What is expected
Each line from the top of the listing through the one holding "The image size is (776, 450)." should be restated word for word, with nothing added and no pictures.

Material for this task

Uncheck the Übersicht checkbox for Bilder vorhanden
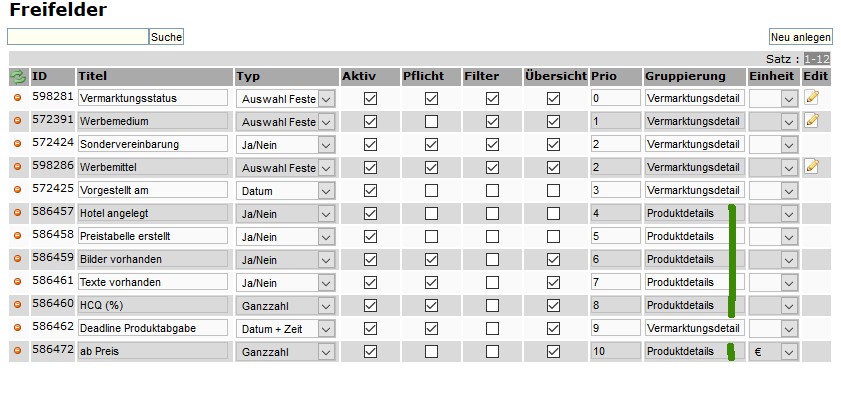 pyautogui.click(x=554, y=259)
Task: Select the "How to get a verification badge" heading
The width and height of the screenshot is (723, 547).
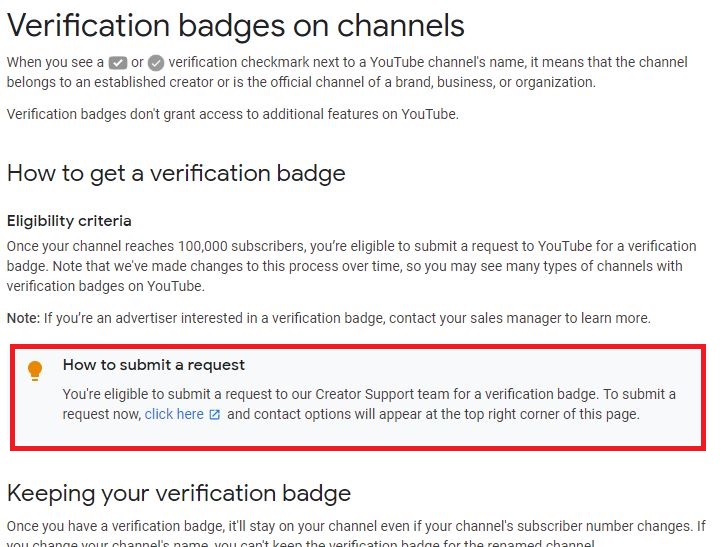Action: tap(176, 173)
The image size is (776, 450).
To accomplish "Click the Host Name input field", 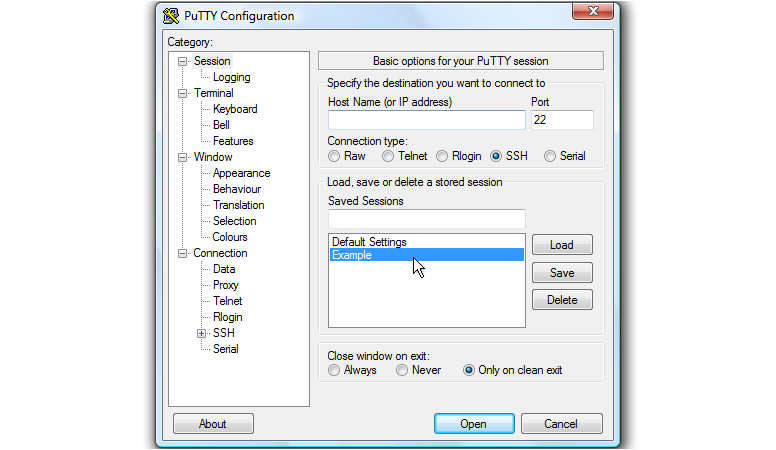I will point(426,120).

Completed task
Uncheck the Übersicht checkbox for Bilder vorhanden
 pyautogui.click(x=554, y=259)
Task: Select the "How to get a verification badge" heading
The width and height of the screenshot is (723, 547).
Action: tap(176, 173)
The image size is (776, 450).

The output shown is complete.